6 (a) shows the direction in FIG. 6 (b), and FIG. 6 (b) is a plan view of means for contacting a wafer with a rinsing liquid in another apparatus of the present invention.

[Explanation of symbols]

 DESCRIPTION OF SYMBOLS 1 Quartz glass square tank 2 Ultrapure water 6 Second ultrapure water supply means 8 Wafer 12 Vertical movement drive mechanism 14 Clamping jig 15 Drive mechanism 17 Hood 23 Gas outlet 24 Exhaust port 26 ULPA filter

──────────────────────────────────────────────────続 き Continuing from the front page (72) Inventor Mitsunobu Masuda 1-3-3 Dojimahama, Kita-ku, Osaka-shi, Osaka Prefecture Inside Takuma Co., Ltd. (72) Inventor Naoki Irie 1-3-23 Dojimahama, Kita-ku, Osaka-shi, Osaka No. TAKUMA Co., Ltd. (72) Inventor Yuji Fukasawa 1 Kosuka Toshiba-cho, Saiwai-ku, Kawasaki-shi, Kanagawa Prefecture Inside the R & D Center (72) Inventor Hisashi Muraoka 3-15-2 Miigaoka, Aoba-ku, Yokohama, Kanagawa Examiner Kenichi Endo (58) Field surveyed (Int. Cl. ⁷ , DB name) B08B 3/10 F26B 19/00 F26B 25/00

Claims (8)

(57) [Claims] 1. A substrate is brought into contact with a rinsing liquid, and then the substrate is gradually lifted from the liquid surface of the rinsing liquid into a gas phase while the substrate surface is vertical. A method of rinsing and drying a substrate that sprays a high-purity gas flow in parallel and along the liquid surface, and the flow rate of the high-purity gas flow so that the liquid surface of the rinsing liquid in contact with the substrate rises in the leeward part of the substrate.
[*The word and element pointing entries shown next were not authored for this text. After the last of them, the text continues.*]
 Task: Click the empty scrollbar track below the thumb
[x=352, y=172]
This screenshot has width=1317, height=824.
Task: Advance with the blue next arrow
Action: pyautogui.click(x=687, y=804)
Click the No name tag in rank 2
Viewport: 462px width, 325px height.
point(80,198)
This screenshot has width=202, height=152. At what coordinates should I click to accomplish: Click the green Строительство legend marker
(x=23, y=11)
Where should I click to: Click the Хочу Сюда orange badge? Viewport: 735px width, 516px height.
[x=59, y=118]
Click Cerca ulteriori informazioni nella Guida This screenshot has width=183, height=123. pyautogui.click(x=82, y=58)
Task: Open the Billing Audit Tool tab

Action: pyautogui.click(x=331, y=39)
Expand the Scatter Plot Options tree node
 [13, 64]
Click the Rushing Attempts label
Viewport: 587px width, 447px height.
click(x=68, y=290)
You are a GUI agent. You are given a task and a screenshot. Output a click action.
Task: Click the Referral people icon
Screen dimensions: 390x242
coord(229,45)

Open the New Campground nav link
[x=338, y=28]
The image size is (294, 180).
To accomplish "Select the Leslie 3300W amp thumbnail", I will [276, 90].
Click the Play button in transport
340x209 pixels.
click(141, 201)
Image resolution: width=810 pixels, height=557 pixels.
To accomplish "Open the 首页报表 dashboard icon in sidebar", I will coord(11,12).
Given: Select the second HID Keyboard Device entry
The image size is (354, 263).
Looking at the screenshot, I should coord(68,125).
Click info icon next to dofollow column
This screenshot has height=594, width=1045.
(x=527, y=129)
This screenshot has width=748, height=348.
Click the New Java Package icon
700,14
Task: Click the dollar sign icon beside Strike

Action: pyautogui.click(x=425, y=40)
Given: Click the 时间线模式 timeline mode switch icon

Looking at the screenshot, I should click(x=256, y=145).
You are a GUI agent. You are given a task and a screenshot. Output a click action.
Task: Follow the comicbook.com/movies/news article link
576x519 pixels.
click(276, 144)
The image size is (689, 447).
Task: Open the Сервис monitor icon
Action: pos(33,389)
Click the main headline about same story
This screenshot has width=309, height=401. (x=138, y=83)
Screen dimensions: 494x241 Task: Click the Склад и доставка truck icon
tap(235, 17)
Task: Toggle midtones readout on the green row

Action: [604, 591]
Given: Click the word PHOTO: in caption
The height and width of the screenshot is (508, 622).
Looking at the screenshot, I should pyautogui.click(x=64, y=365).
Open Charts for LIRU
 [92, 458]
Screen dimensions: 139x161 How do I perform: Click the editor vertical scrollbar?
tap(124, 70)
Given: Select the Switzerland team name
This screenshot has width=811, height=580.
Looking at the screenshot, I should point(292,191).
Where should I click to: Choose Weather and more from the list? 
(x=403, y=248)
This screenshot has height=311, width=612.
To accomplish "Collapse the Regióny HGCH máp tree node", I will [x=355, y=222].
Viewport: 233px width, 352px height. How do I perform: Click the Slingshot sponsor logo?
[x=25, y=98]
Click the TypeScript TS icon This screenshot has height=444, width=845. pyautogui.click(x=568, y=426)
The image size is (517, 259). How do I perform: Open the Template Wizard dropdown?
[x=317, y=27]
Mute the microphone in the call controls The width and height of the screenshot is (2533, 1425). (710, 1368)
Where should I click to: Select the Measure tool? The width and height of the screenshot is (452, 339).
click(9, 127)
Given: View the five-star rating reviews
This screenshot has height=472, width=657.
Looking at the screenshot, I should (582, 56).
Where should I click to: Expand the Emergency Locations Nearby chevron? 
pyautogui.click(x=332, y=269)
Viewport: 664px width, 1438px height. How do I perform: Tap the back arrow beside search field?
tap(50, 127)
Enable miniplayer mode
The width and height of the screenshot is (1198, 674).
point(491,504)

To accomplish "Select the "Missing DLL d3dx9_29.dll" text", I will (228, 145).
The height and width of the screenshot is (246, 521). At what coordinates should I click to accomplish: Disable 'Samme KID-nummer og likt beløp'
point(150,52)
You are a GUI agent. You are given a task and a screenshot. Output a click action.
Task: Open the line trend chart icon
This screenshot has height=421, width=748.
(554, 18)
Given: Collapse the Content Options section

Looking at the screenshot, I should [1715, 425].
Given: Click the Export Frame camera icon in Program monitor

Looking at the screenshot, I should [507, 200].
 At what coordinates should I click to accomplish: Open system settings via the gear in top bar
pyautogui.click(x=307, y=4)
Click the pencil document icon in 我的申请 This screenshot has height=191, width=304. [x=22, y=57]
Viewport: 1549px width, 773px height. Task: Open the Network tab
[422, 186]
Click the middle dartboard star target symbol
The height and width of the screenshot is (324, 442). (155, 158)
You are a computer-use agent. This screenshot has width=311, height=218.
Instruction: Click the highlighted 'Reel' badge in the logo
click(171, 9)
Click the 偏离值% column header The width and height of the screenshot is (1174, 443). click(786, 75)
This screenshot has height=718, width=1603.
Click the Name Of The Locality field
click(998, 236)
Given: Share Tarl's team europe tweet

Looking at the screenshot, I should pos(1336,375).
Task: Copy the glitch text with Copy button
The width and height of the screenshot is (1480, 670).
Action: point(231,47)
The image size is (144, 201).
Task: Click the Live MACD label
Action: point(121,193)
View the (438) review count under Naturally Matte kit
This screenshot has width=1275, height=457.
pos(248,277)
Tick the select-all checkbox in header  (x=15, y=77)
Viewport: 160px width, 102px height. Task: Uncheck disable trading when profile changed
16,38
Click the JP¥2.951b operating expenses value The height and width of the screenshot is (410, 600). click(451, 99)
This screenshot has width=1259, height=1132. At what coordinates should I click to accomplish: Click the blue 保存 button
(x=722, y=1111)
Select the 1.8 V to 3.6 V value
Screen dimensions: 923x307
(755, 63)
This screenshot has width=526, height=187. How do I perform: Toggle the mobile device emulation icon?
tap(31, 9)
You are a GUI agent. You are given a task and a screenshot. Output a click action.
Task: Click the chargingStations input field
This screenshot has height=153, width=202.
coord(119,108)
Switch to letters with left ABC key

A method for drying a substrate after rinsing, comprising adjusting a rising speed of the substrate. 2. The method according to claim 1, wherein said substrate comprises a semiconductor wafer, glass for a liquid crystal device, glass for a photomask, and a synthetic resin plate for a circuit board. 3. A filter for removing an acidic gas, a filter for removing a basic gas, an activated carbon filter for removing an organic substance, and a dust removing device. 0.2-2.0m through a purification system equipped with a filter for
2. The process is performed in a stream of clean air circulating at the rate of 1 / sec.
Or the second method. 4. The high-purity gas stream is heated,
The method according to claim 1. 5. The method of claim 3 wherein said high purity gas stream is introduced by accelerating a portion of said circulating clean air stream. 6. The method according to claim 1, further comprising heating after completely lifting the substrate from the level of the rinsing liquid. 7. A means for bringing a substrate into contact with a rinsing liquid, a means for holding the substrate in a state where the substrate surface is vertical, and gradually raising the substrate from a liquid surface of the rinsing liquid into a gaseous phase; Means for spraying a high-purity gas flow parallel to the substrate surface and creeping up the liquid surface of the rinsing liquid at the time of raising, further comprising at least the substrate contacted with the raised substrate on the liquid surface An apparatus for rinsing and drying a substrate, comprising: a container means for isolating a gas phase from an external environment and supplying a purified gas to the gas phase. 8. A purification system in which the container means includes a filter for removing an acidic gas, a filter for removing a basic gas, an activated carbon filter for removing organic substances, and a filter for removing dust. 8. The apparatus according to claim 7, wherein a clean air stream passing through the system and circulating at a flow rate of 0.2 to 2.0 m / sec is supplied to the gas phase in the vessel.